### [Work required]
Write out, exactly and in full, the line where "The width and height of the screenshot is (500, 362)." appears together with all lines that follow it in the entries below. Do not include pictures.

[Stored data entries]
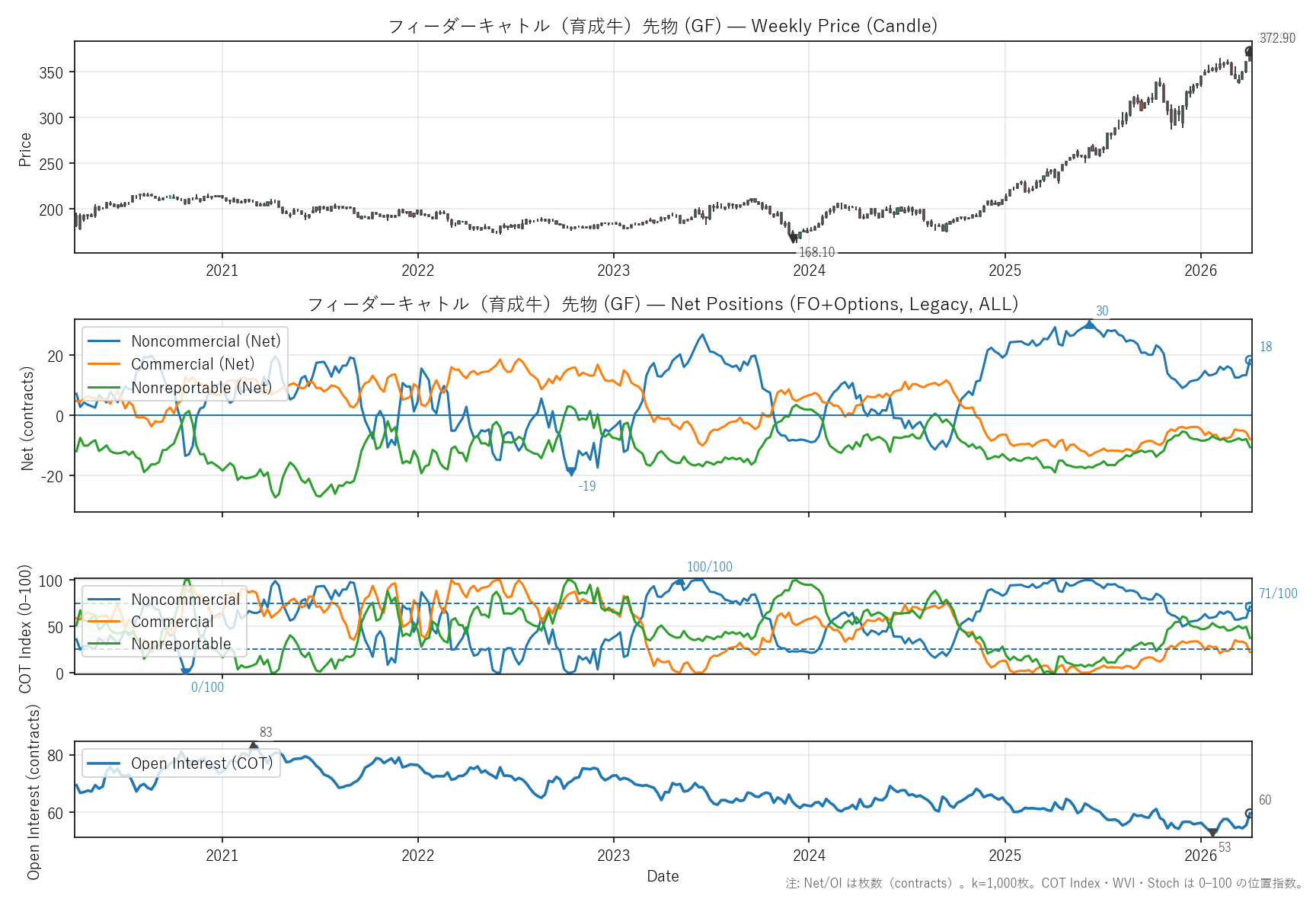Click the Weekly Price (Candle) chart title
This screenshot has height=899, width=1316.
pyautogui.click(x=663, y=26)
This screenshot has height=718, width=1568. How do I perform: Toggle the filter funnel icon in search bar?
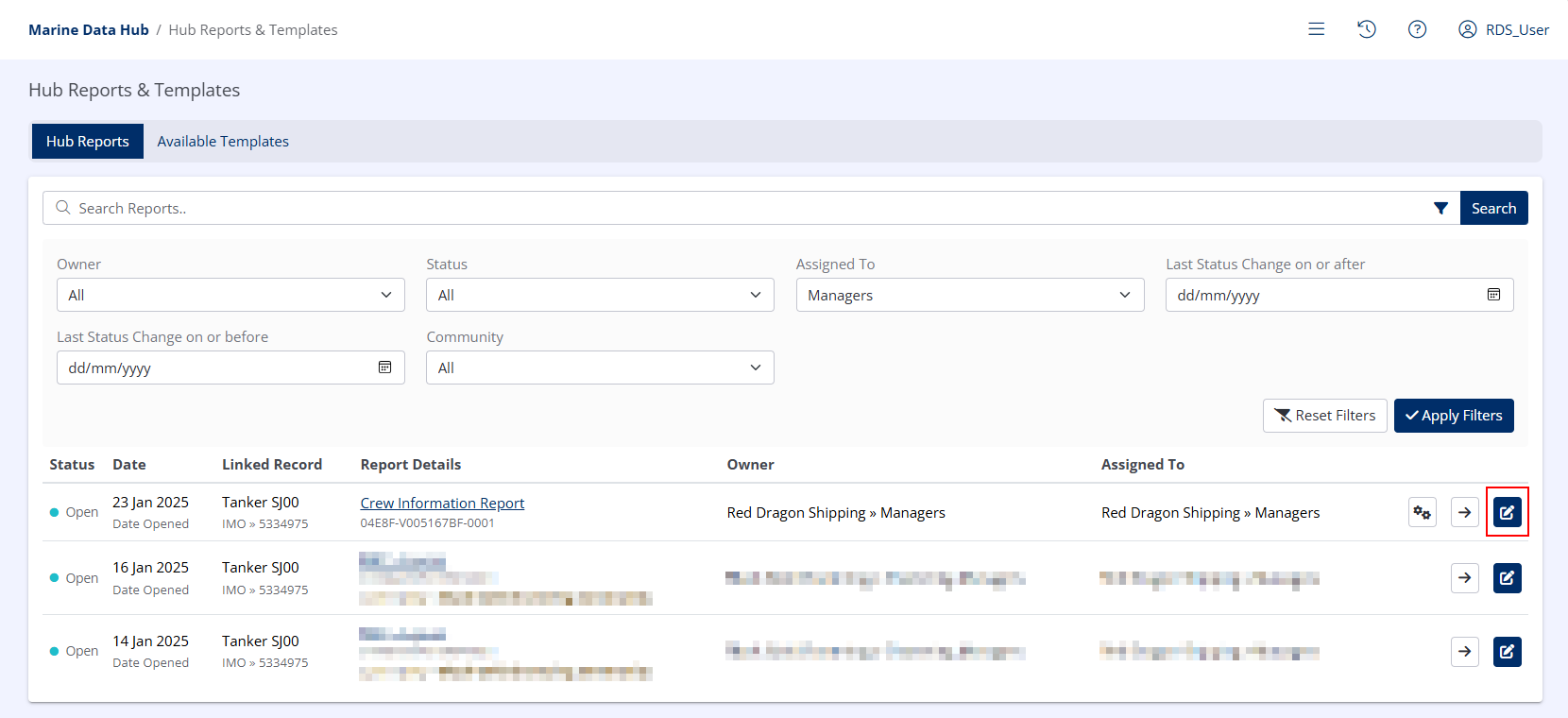coord(1440,208)
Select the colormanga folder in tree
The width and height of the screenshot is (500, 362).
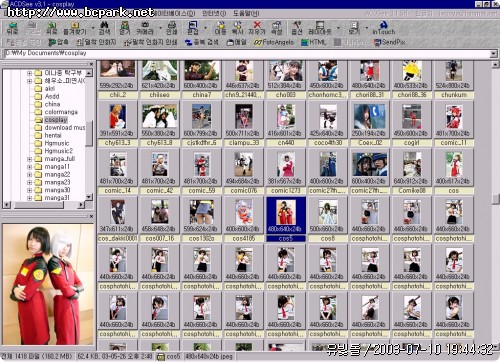click(61, 112)
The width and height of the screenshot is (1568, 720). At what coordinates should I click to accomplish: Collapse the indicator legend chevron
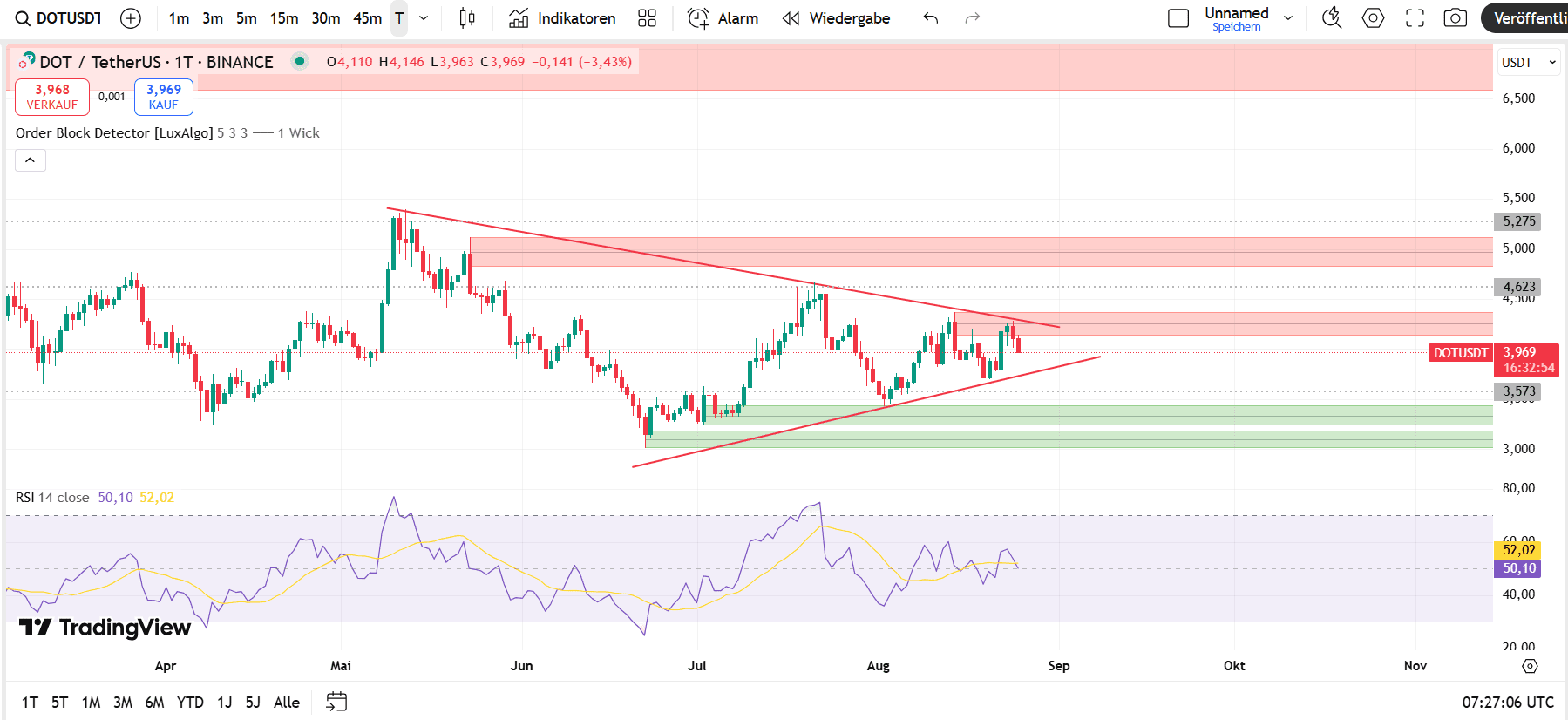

### [Exercise response]
The width and height of the screenshot is (500, 362).
click(61, 112)
The width and height of the screenshot is (1568, 720). At what coordinates should I click to accomplish: Collapse the indicator legend chevron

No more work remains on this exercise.